Sayfa metni.
........

Termal analiz, karbon eşdeğeri yanında karbon ve silisyum miktarlarını vermektedir. Son yıllarda yapılan araştırmalar soğuma eğrisinin ciddi bir şekilde izlenmesi ile mikroyapı özellikleri hakkında bilgi sahibi olunacağını ortaya koymuştur. Katılaşma esnasında meydana gelen her olay, örneğin çekirdekleşme, bir veya birkaç fazın çözülmesi veya dönüşümü, büyümesi sistemde enerji farklılıkları doğurur yani enerji açığa çıkar veya tüketilir. Bütün bu olaylar az veya çok soğuma eğrisinde etkinliklerini göstermektedir. Eğer ideal yani teorik soğuma eğrisinden farklılıklar hassas bir şekilde tespit edilir ve değersel tanımlamaları yazılım şeklinde ifade edilirse, oda sıcaklığında var olacak doku hakkında bile ön bilgilere sahip olma imkanı yaratılır.

Termal analiz yönteminin uygulanması ile beyaz katılaşan numuneden elde edilen bulgular, karbon eşdeğeri, silisyum ve karbon miktarlarıdır. Bu değerler spektrometre ile elde edilen değerlerle çok az bir farklılık göstermektedirler.

Gri katılaşan numunenin termal analizi ergime ve ötektik sıcaklıkları verdiğinden, çekirdekleşme durumu hakkında bilgi edinme imkanı doğmuş olmaktadır. Küresel grafitli dökme demir üretimi kademelerine paralel olarak alınan numunelerin soğuma eğrileri toplu olarak Şekil 3.36’dagösterilmiştir.

Şekil 3.36. Ergitme ve işlem kademelerinden alınan numunelerin soğuma eğrileri.

3.8.9.4. Küresel grafit şeklini belirleyen diğer test yöntemleri

Bazı tipik basit yöntemler küresel grafitli dökme demirler hakkında ön bilgi verebilmektedir. Bunlar, küresel grafitli dökme demir parçalarının kırma yüzeylerinin rutubetli hava ortamında tipik karpit kokusu vermeleri, kırma yüzeyinin lamel grafitli dökme demire nazaran daha açık renkte olması, bir çekiçle vurmada işitilen tiz sese sahip olmasıdır. Çok düşük karbür miktarlarının veya %5 miktarında tane sınırlarında oluşan lamel tip grafitlerin mevcut olup olmadığı bu basit yöntemlerle tespit edilemez.

........

Küresel grafitli dökme demirin termal analizi ve test yöntemleri üzerine olan metni son cümlesinden itibaren devam ettirin. Kayıtların bu çalışmada hiçbir rolü yoktur.

Verilen malzeme.
........

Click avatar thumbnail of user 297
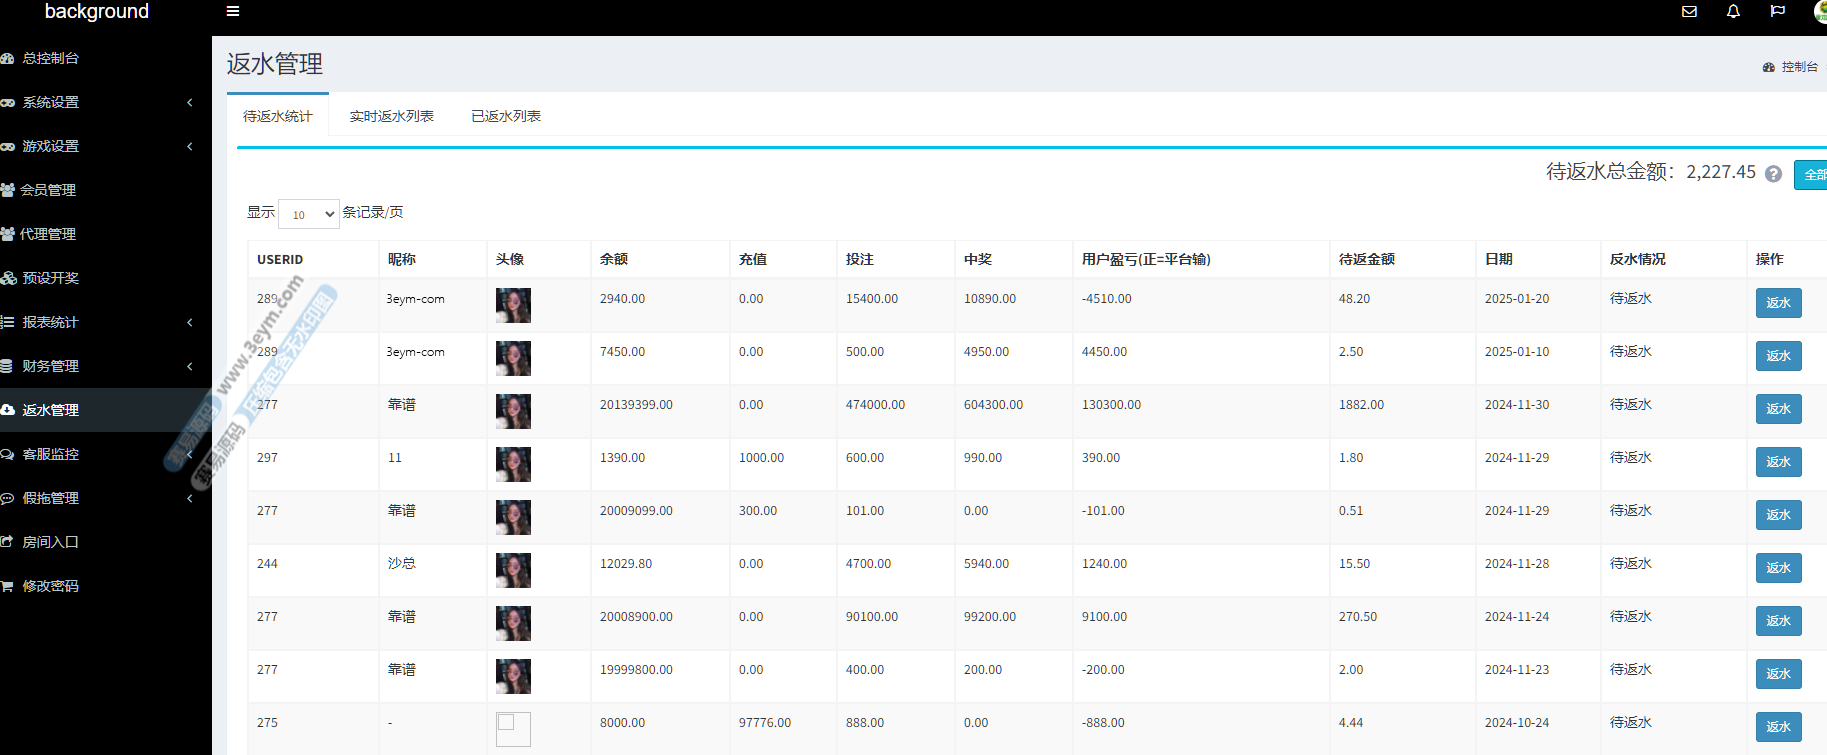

........

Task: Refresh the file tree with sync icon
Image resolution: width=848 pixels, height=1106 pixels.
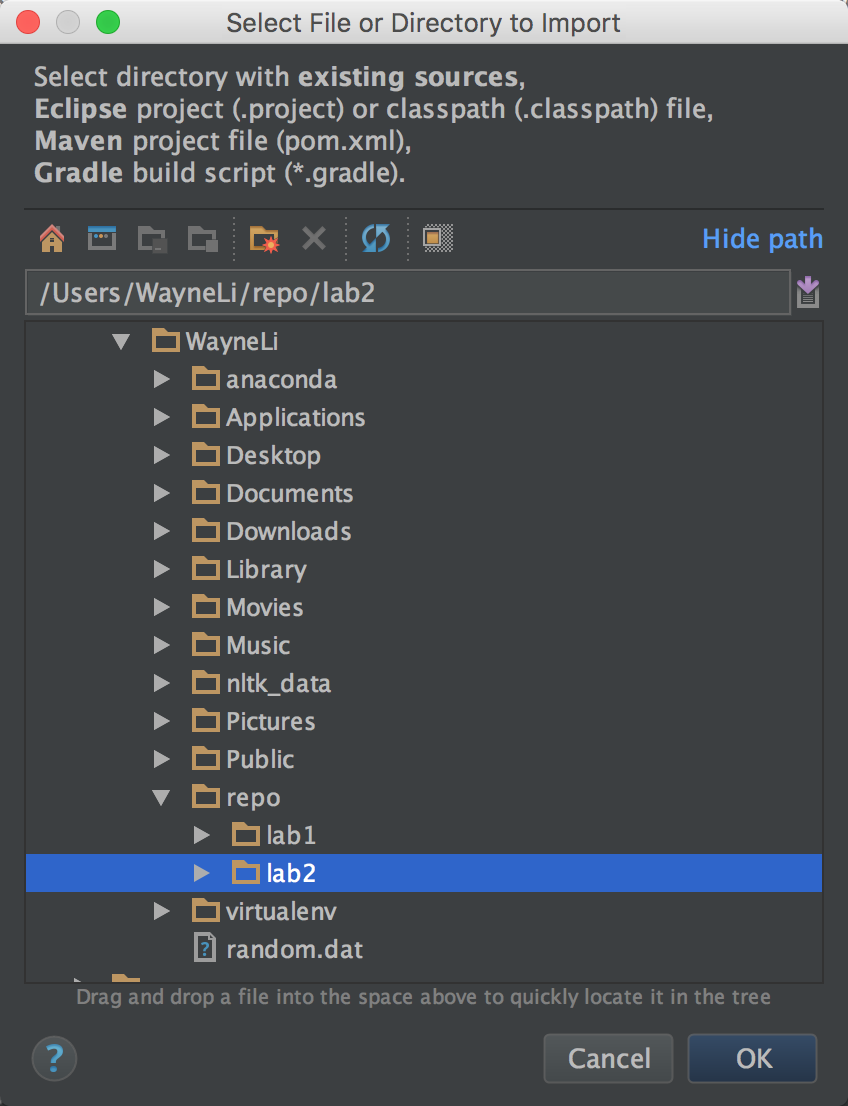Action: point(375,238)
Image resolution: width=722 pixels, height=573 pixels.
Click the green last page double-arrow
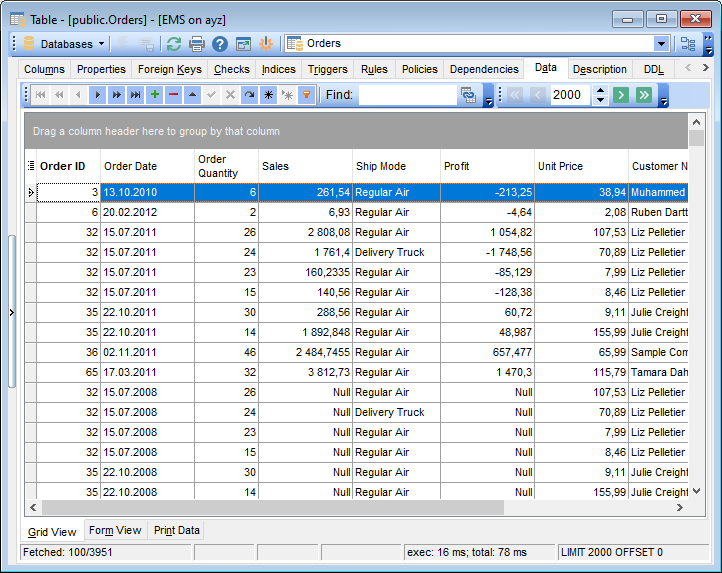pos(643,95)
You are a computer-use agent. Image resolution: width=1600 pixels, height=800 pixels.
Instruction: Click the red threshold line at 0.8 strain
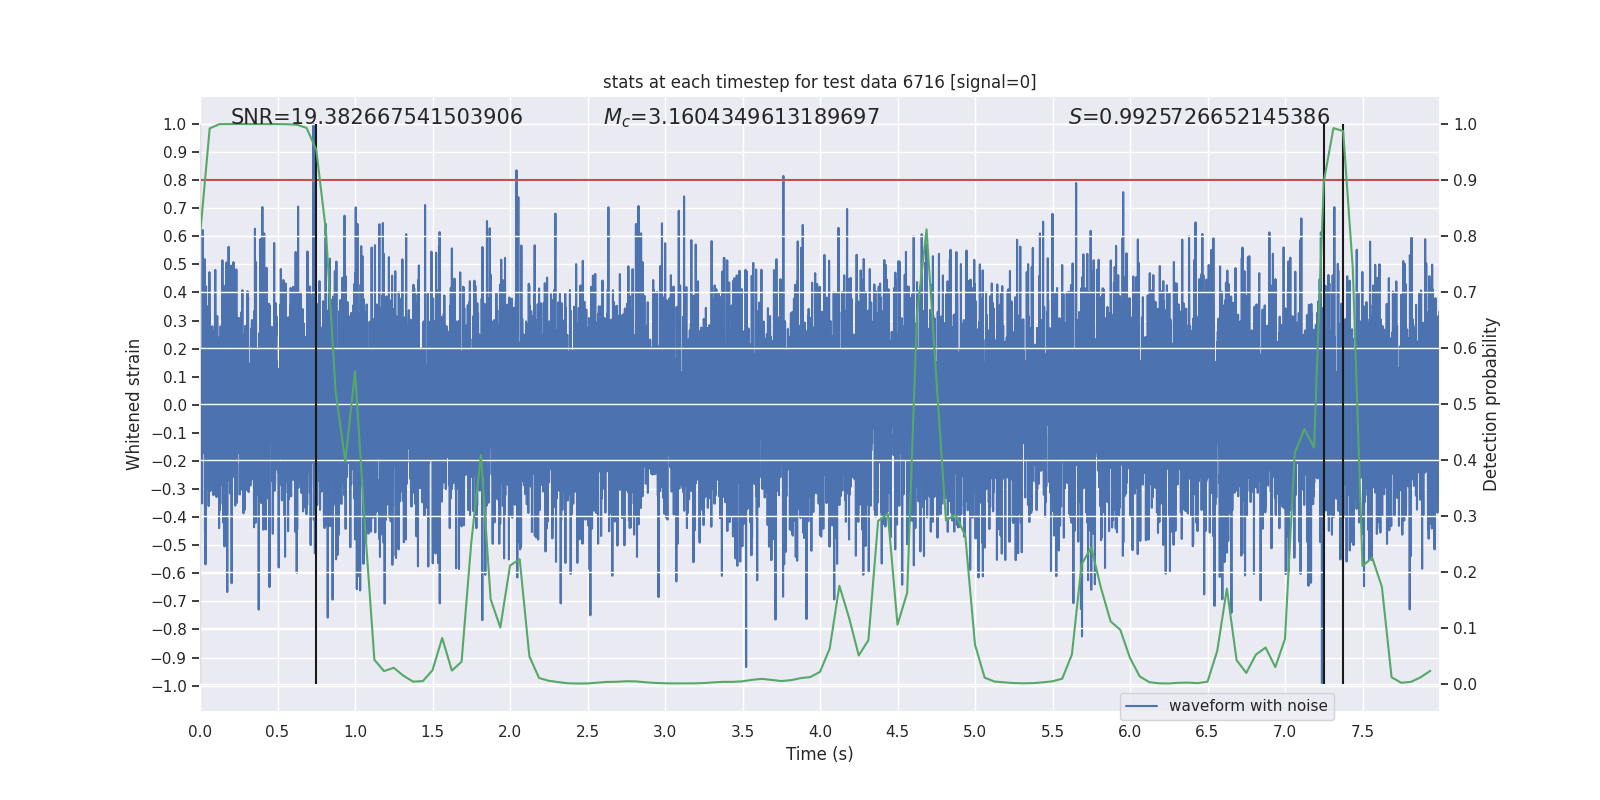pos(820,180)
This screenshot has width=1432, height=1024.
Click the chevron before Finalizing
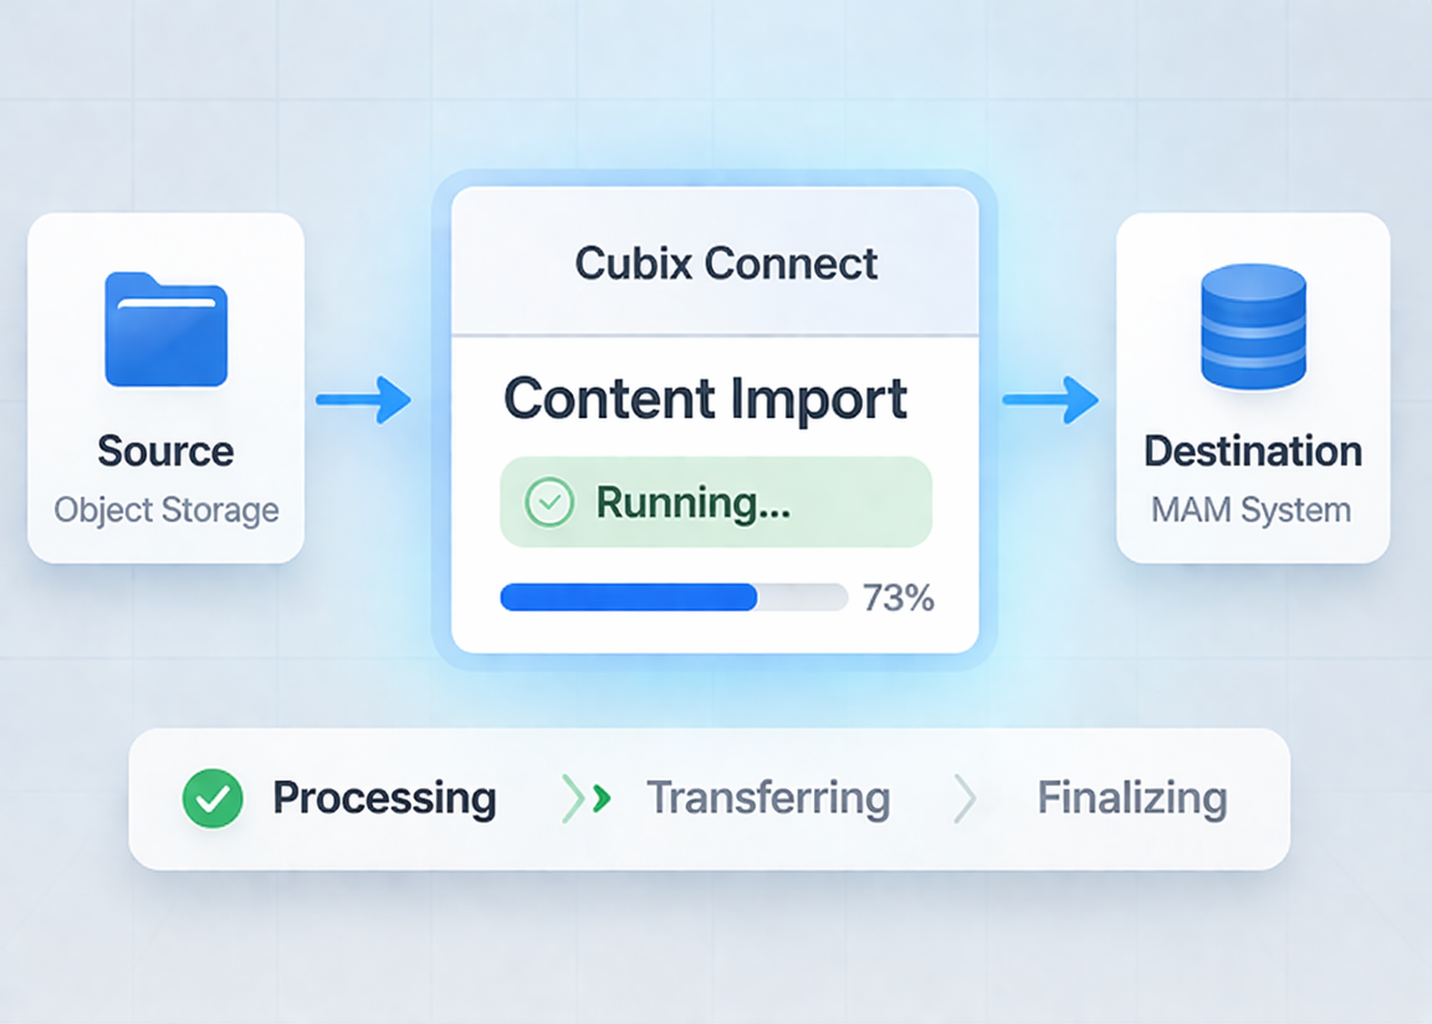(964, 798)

........

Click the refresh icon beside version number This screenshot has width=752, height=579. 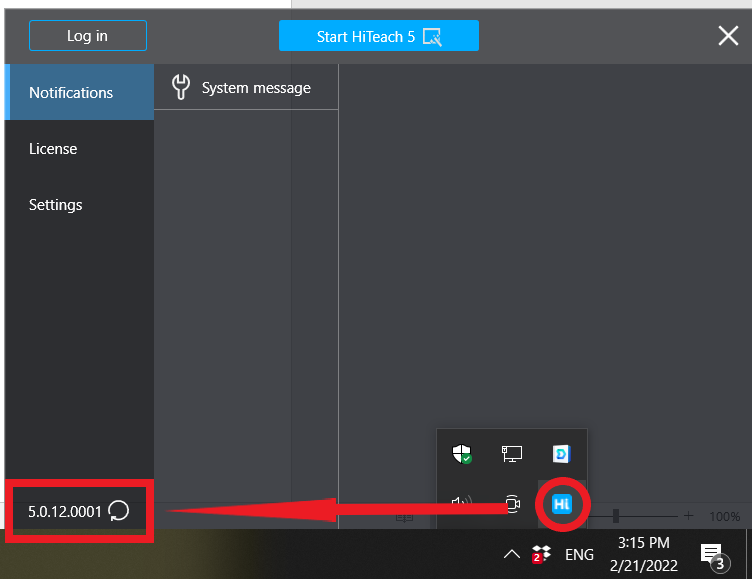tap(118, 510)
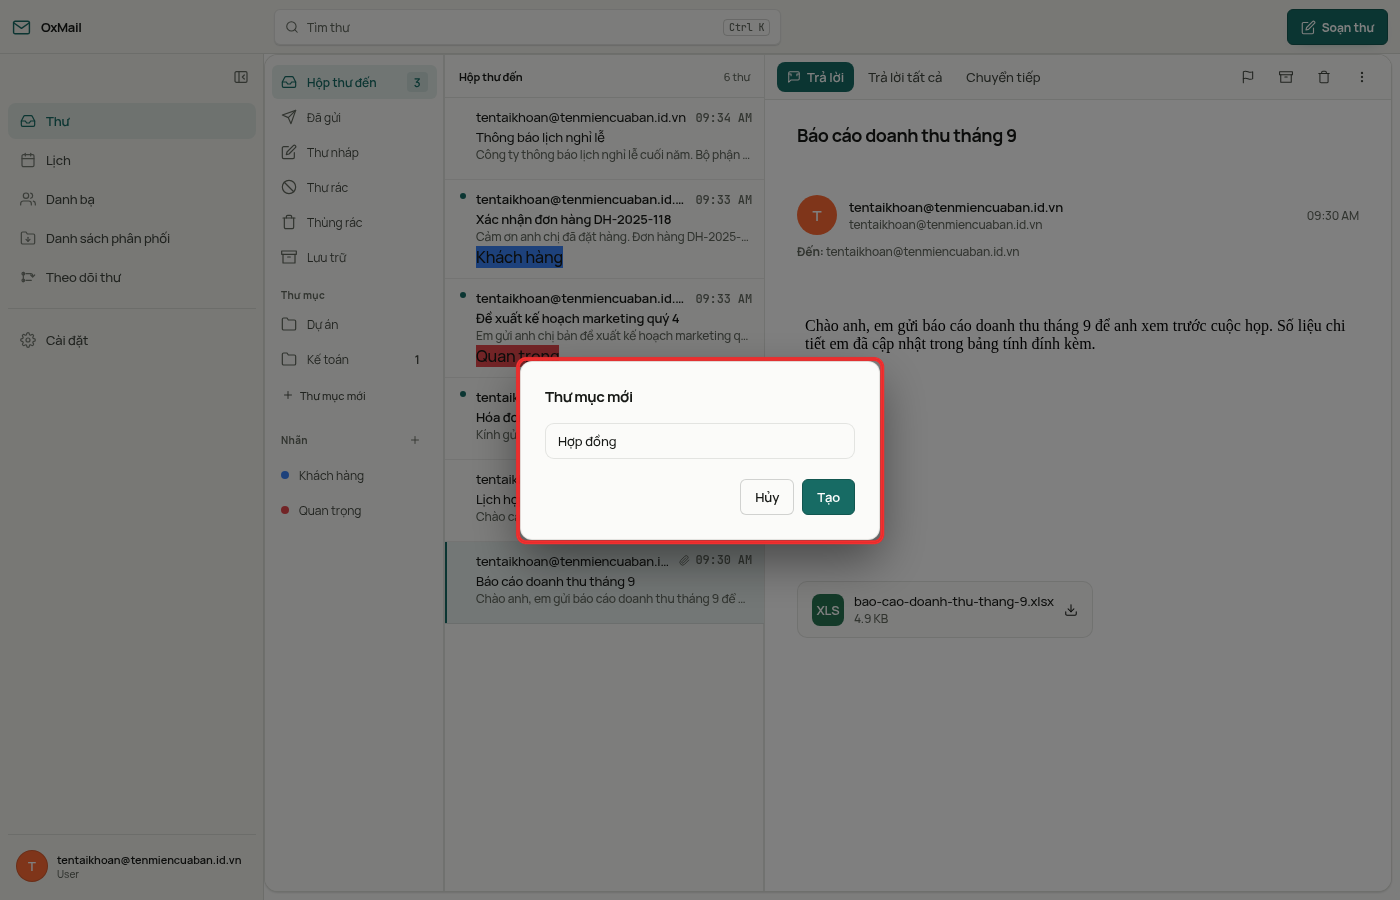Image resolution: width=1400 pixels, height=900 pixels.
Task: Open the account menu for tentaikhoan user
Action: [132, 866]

........

Yazılı cevap.
3.8.9.5. Aşılama ile döküm arasında geçen süre

Döküm süresi mümkün olduğu kadar kısa olmalıdır. Bazı dökümhanelerde, ikaz mahiyetinde sinyal ve ışıklı kontrol yöntemleri uygulanarak, örneğin belli bir süre sonunda (5 – 10 dakika) sesle veya ışıkla döküm süresinin aşıldığı, blok dökümün yapılması gerektiği bildirilmektedir. Düşünüleceği gibi, parçaların hatalı dökümleri, blok olarak dökümlerinden daha pahalı bir işlemdir.

3.8.9.6. Döküm parçasının dereceden çıkartılma sıcaklık kontrolü

Dökümle ilgili olarak iki önemli hususu belirtmek gerekir;

1. Döküm sıcaklığının, döküm anında yani döküm hattında ölçümü kesinlikle yapılmalıdır.

2. Döküm potaları olarak, ibrikli potalar güncelliklerini korumaktadırlar.

Östenit – ferrit dönüşümü sıcaklık bölgesinde soğuma hızı, perlit/ferrit oranını önemli derecede etkilemektedir. Eğer perlitik küresel grafitli dökme demir üretimi ön görülmüşse, parçanın dereceden erken bozulması gerekir. Fakat iç gerilimlerin artmaması için bu sıcaklığın 8150C’nin üzerinde olmaması gereklidir. Yüksek süneklilik özelliklerine sahip ferritik küresel grafitli dökme demir için dereceler 6500C’nin altında bozulmalıdırlar.

3.8.9.7. Döküm parça veya numune kontrolü

Dökümhanelerde kalite emniyetinin sağlanması yüksek bir güvenilirlik sınırı içinde parçaların kontrol edilmeleri gerekmekte, diğer taraftan bu işlemin kabul edilebilir bir masrafla yapılması istenir. Kontrol ve parça sayısı arttıkça kalite emniyeti ve güvenilirliği yükselmektedir. Bu nedenle parça özellikleri üzerine baz edilmiş istatistiki kalite kontrolün yapılması yegane yöntem olmaktadır.

3.8.9.8. Özle muayene (kalite kontrol)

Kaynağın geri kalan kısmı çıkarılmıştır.